* **Data**:
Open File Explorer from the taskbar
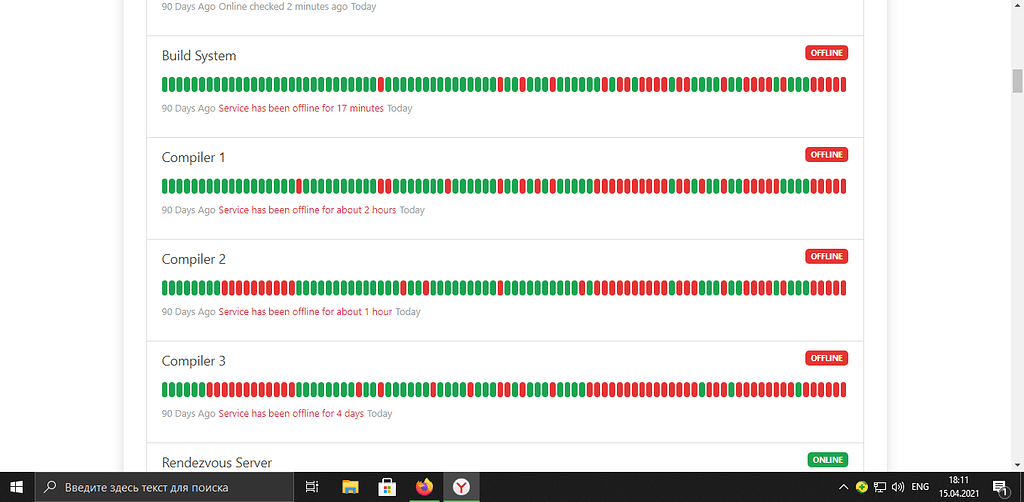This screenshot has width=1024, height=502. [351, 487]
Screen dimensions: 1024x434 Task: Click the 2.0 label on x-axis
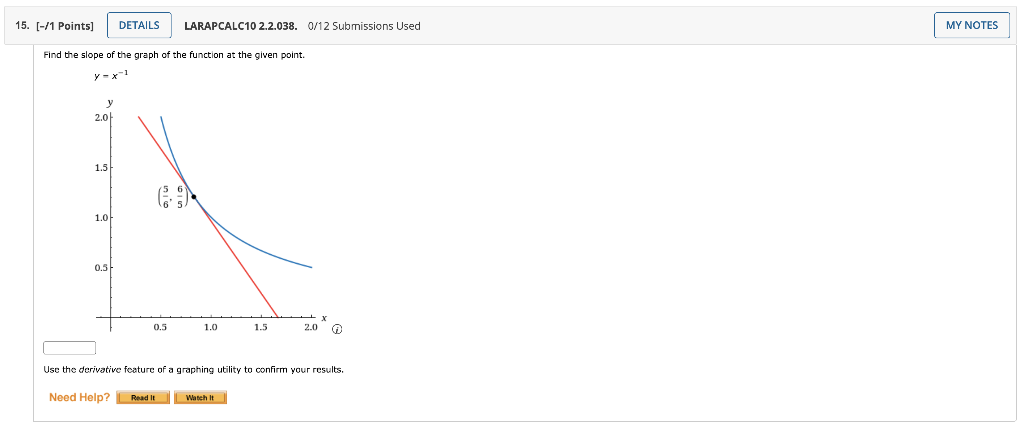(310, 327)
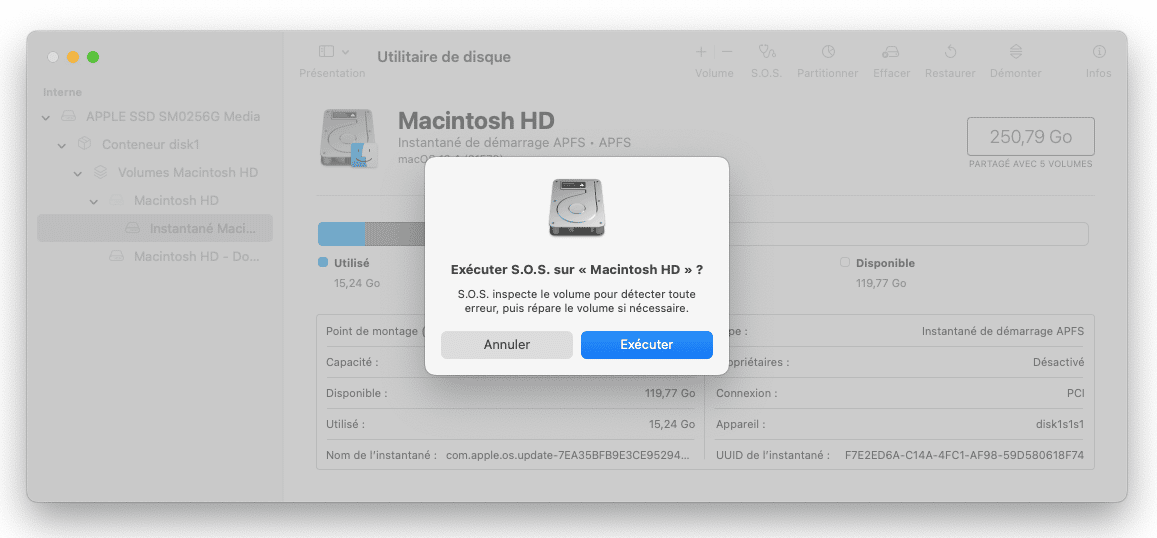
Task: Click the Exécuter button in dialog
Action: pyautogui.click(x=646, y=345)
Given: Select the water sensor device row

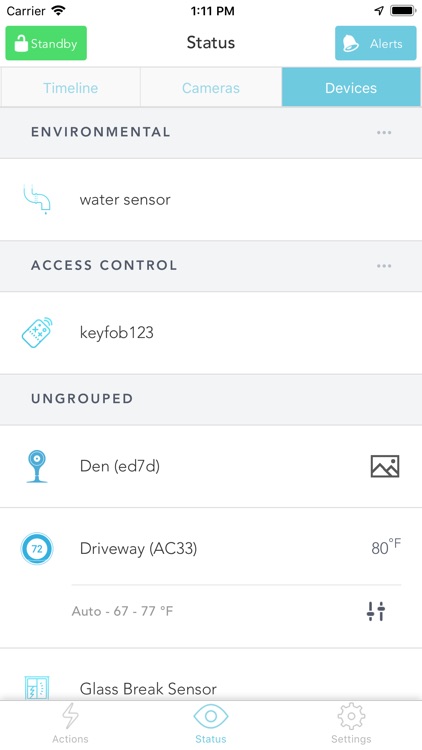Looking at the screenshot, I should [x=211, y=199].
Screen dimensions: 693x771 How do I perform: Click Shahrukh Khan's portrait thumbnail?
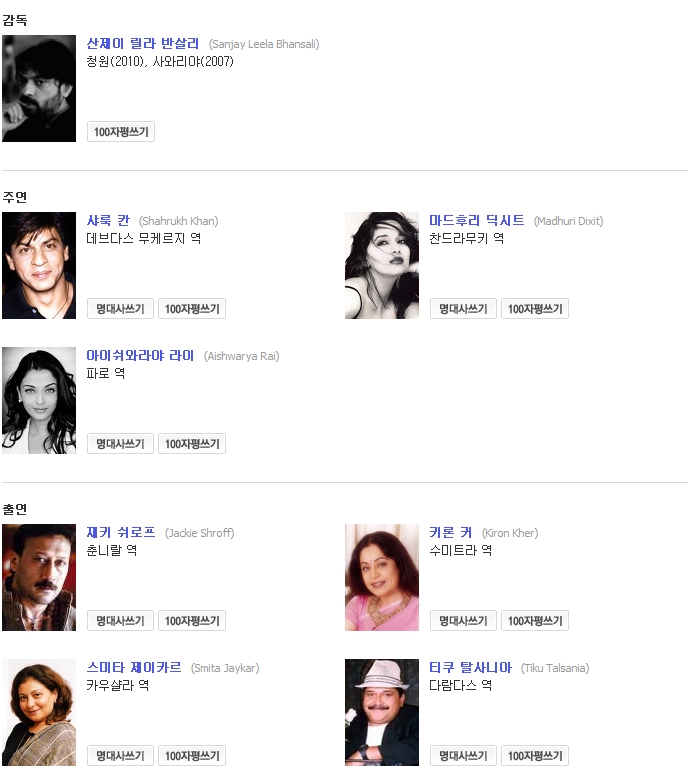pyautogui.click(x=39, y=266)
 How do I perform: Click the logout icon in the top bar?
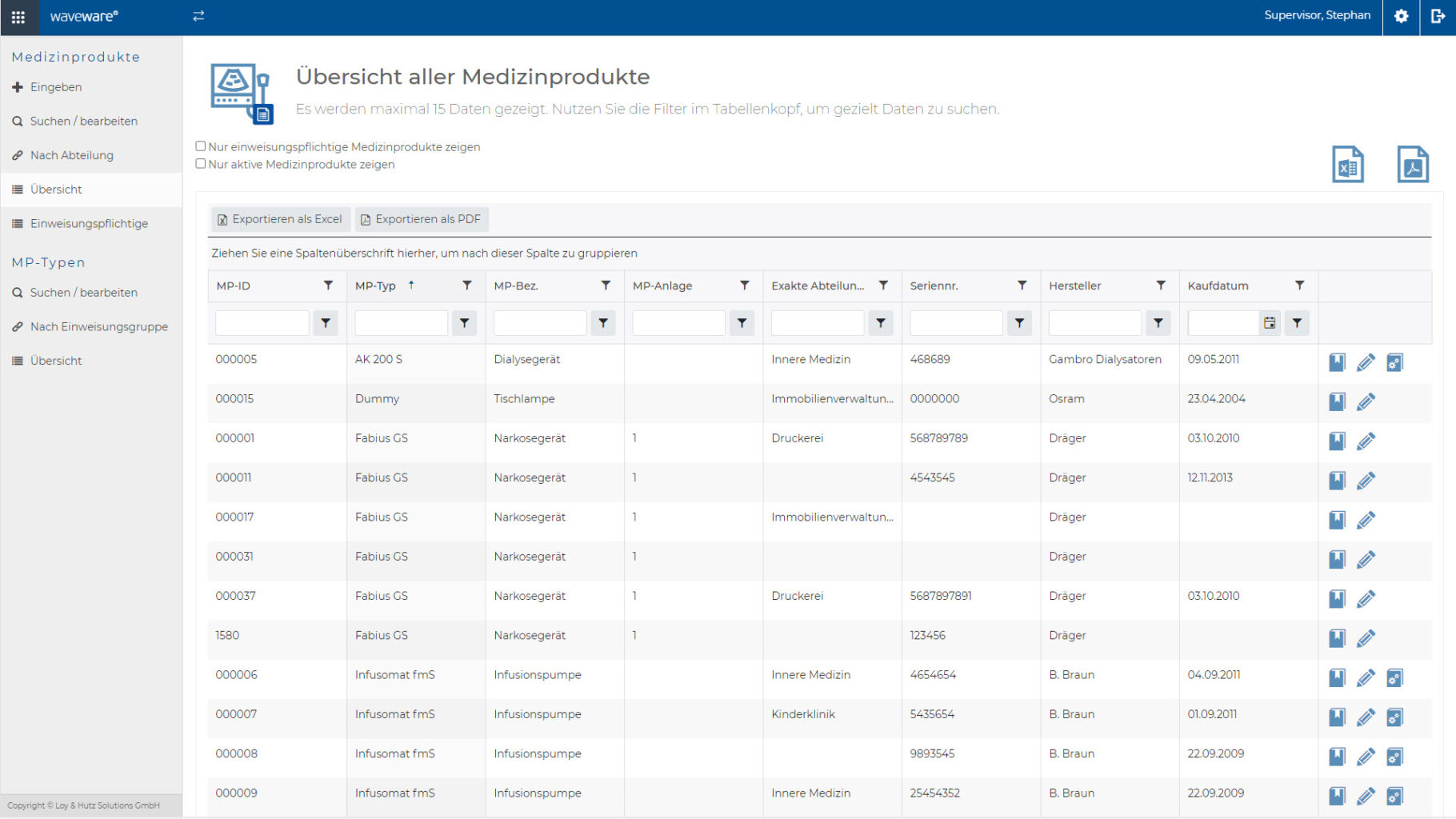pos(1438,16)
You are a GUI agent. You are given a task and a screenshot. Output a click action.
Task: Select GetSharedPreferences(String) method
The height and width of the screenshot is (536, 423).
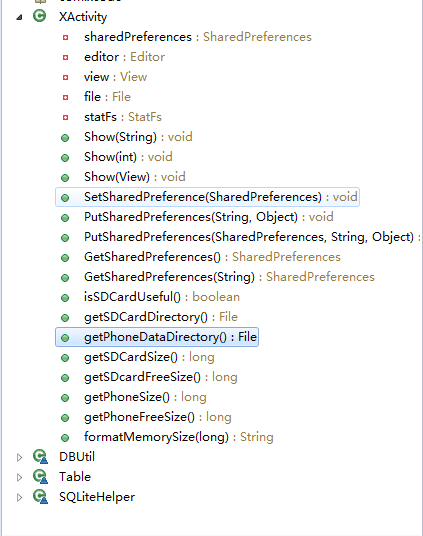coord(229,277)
--
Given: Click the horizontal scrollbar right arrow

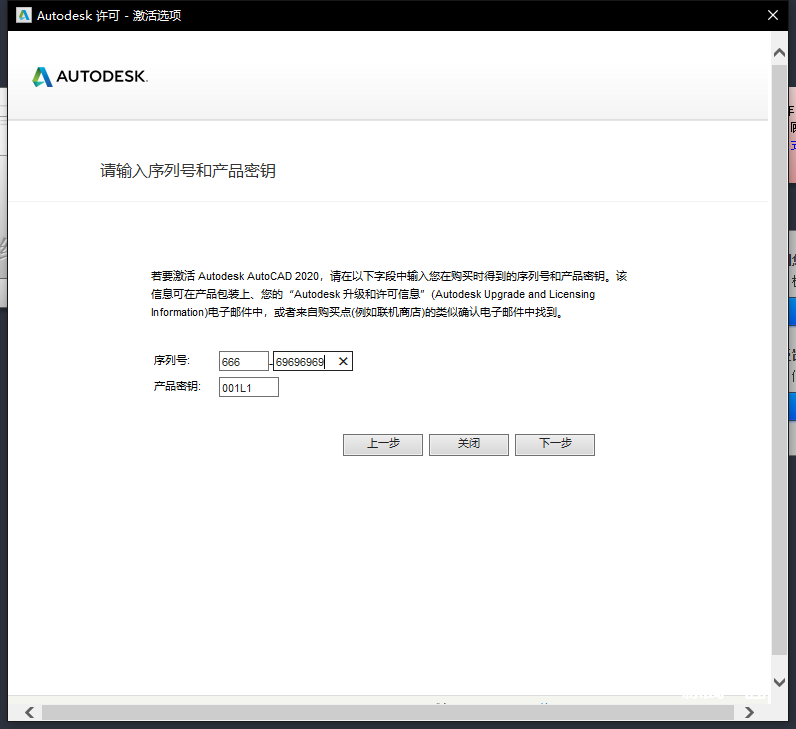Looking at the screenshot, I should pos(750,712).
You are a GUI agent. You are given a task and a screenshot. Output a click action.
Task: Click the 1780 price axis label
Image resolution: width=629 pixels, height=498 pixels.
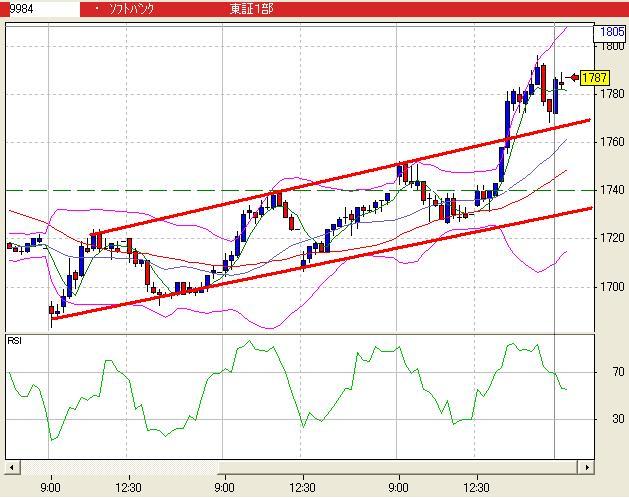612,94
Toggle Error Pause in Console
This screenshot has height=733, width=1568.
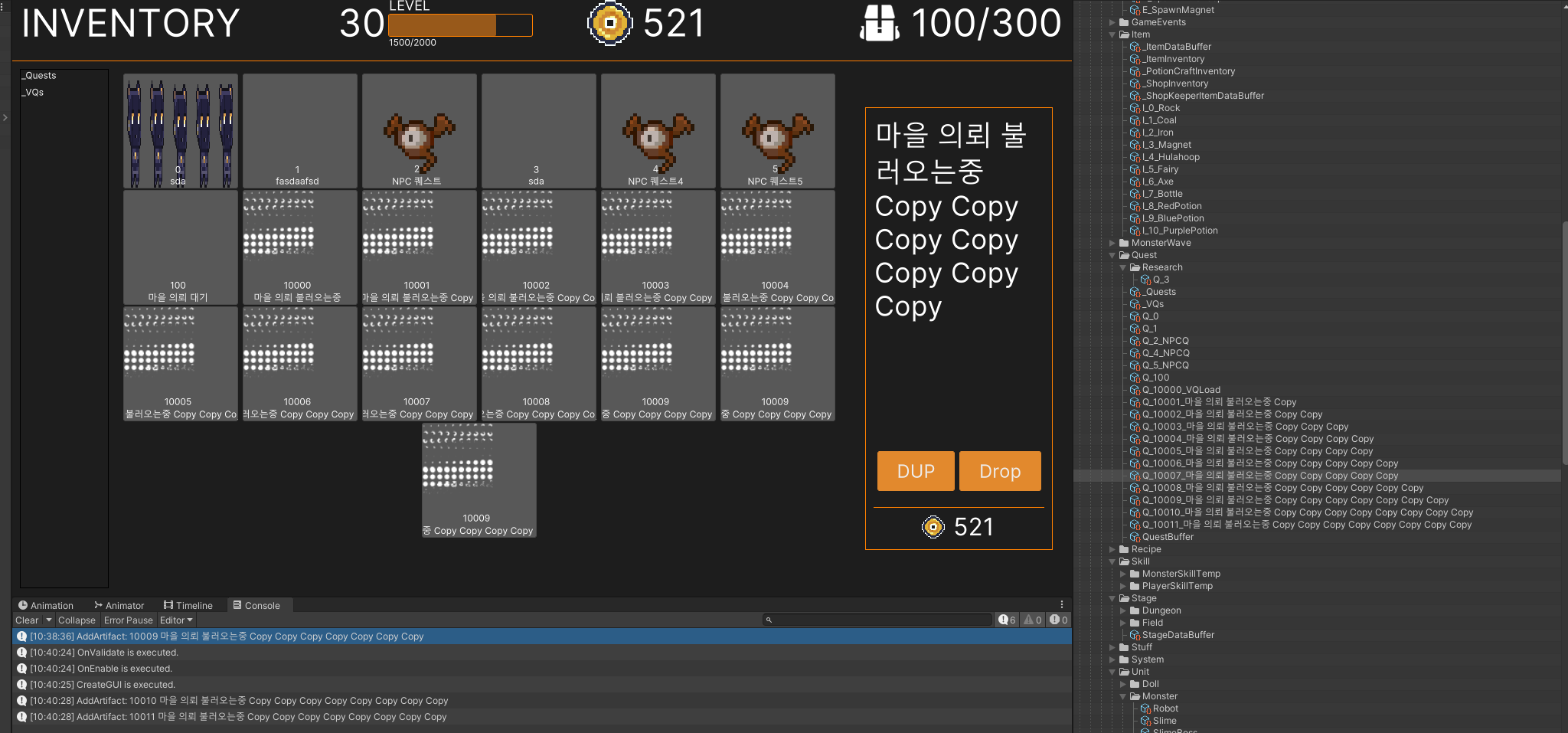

* **Work to be completed**: In the listing above, the required lines run from the line with "Open File Explorer from the taskbar" through the line with "Task: Select GetSharedPreferences(String)". Output exactly those lines, omitting pictures.

* **Task response**:
Open File Explorer from the taskbar
This screenshot has width=1024, height=502. [351, 487]
Screen dimensions: 1024x434 Task: Click the 2.0 label on x-axis
(310, 327)
Task: Click the Exécuter button in dialog
Action: pyautogui.click(x=646, y=345)
Given: Select the water sensor device row

Looking at the screenshot, I should [x=211, y=199].
Screen dimensions: 693x771 How do I perform: Click Shahrukh Khan's portrait thumbnail?
pyautogui.click(x=39, y=266)
 How do I perform: Click the logout icon in the top bar?
pos(1438,16)
You are a GUI agent. You are given a task and a screenshot. Output a click action.
Task: Select GetSharedPreferences(String) method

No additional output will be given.